PETALING JAYA: The escalating conflict in Ukraine has cast a pall over emerging markets, including Bursa Malaysia.
But fund managers and analysts say this has less to do with geopolitical tensions in Ukraine than a healthy correction after a good run for local stocks last month.
Some are even advising investors, especially those with a longer-term view, to buy on weakness if markets retreat further.
Trading on Bursa Malaysia yesterday saw losers outnumber gainers 672 to 222, even as foreign funds turned net buyers of Malaysian equities for the first time in seven weeks. Turnover hit 2.1 billion shares, valued at RM2.05bil.
The local bourse’s key FTSE Bursa Malaysia KL Composite Index (FBM KLCI) fell 10.97 points, or 0.6%, to close at 1,824.69 points, off its early low of 1,813.
Regional markets saw a moderate pullback as well, with Japan’s Nikkei 225 dipping 1.27% to 14,652.23, Hong Kong’s Hang Seng Index 1.47% to 22,500.67, South Korea’s Kospi 0.77% to 1,964.69, and Singapore’s Straits Times Index 0.86% to 3,083.90.
Shanghai’s Composite Index bucked the trend, climbing 0.92% to 2,075.23.
Russia’s benchmark Micex Index, meanwhile, shed up to 10% as investors offloaded risk assets.
Said a veteran market observer: “Wars and rumours of wars tend to be a trigger for short-term selling, but history has proven that markets will recover and head even higher once the conflict eases. This was the case with Sept 11 and other crises.”
Areca Capital chief executive officer Danny Wong told StarBiz that the geopolitical tension currently playing out in Ukraine did not weigh heavily on local stocks.
“We have seen this before. It is a short-term issue unless it changes things on a fundamental level, which it hasn’t. Still, some investors will use the opportunity to take profit, hence the selldown.
“For long-term portfolios, this is just a blip. In fact, it is a healthy correction that our market needs in order for it to scale new highs,” Wong said.
According to the head of PublicInvest Research, investors were looking for a reason to take some money off the table after February’s rally.

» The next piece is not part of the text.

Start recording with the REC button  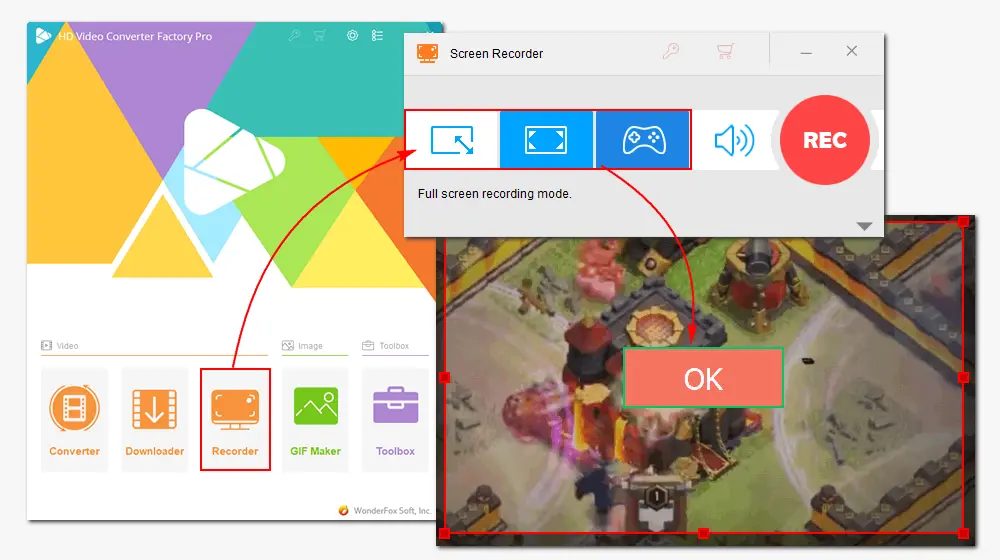click(824, 141)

“It is not really a reflection of the situation in Ukraine. Forward valuations for the FBM KLCI remain fair at 15 times earnings,” he said.

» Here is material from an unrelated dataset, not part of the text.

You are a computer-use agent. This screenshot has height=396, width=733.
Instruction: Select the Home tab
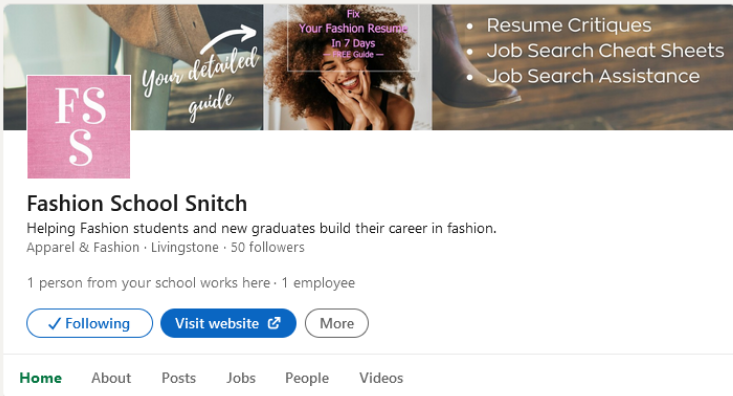tap(41, 378)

Newswires reported that Russia was in the midst of lining up armoured vehicles on its side near the Ukrainian region of Crimea after President Vladimir Putin said he had the right to invade his neighbour.
Ukraine’s Crimea region has become a focal point for clashes between pro-Europe and pro-Russia supporters following last month’s overthrow of former president Viktor Yanukovych.

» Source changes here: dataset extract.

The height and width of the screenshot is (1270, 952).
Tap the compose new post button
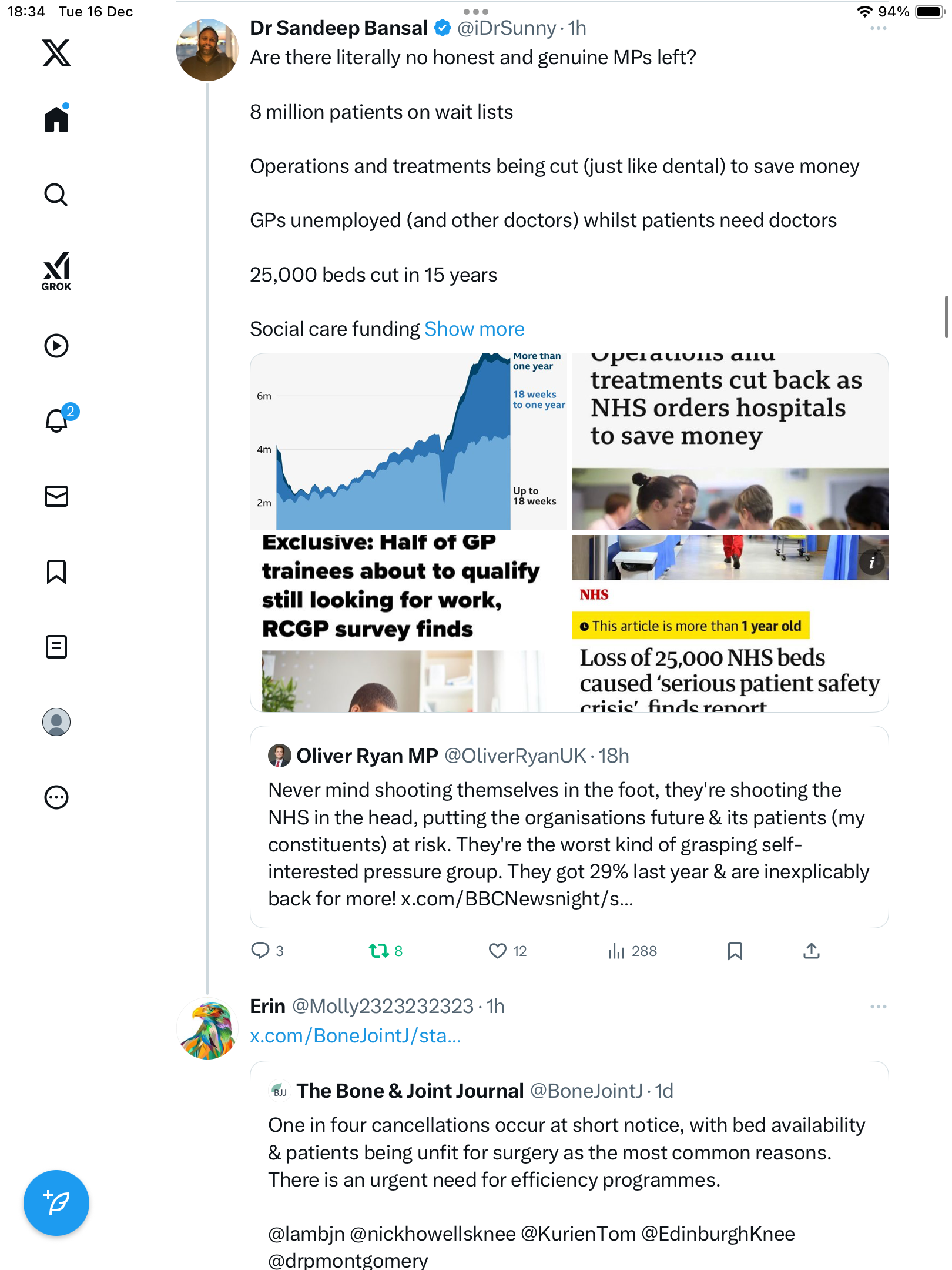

Putin’s threat to invade raised the likelihood of one of the most tense standoffs between Russia and the West since the end of the Cold War, Bloomberg reported.
That led Brent and crude oil prices to hit multi-month highs, while safe-haven assets such as gold rose.
As at 6pm, US light crude oil was quoted at US$104.08 per barrel and Brent, US$118.19. Spot gold jumped to over a four-month high of US$1,344.55 an ounce.
Meanwhile, MIDF Research said in its weekly fund flow report that after selling in 19 of the past 20 weeks, foreign investors turned net buyers of Malaysian stocks.
Foreign portfolio investors made a net purchase last week of local shares in the open market totalling some RM296.2mil, versus an average net sale of RM565.3mil in the preceding 20 weeks.
The foreign participation rate was still below the RM1bil mark, but retail investor optimism spiked, given their net purchase of RM164.9mil, the best since mid-November, MIDF said.
“Going by history, we can expect a stronger month in March. The FBM KLCI had performed well during the month in the last four years, gaining ground each year averaging 2.8%,” the brokerage added.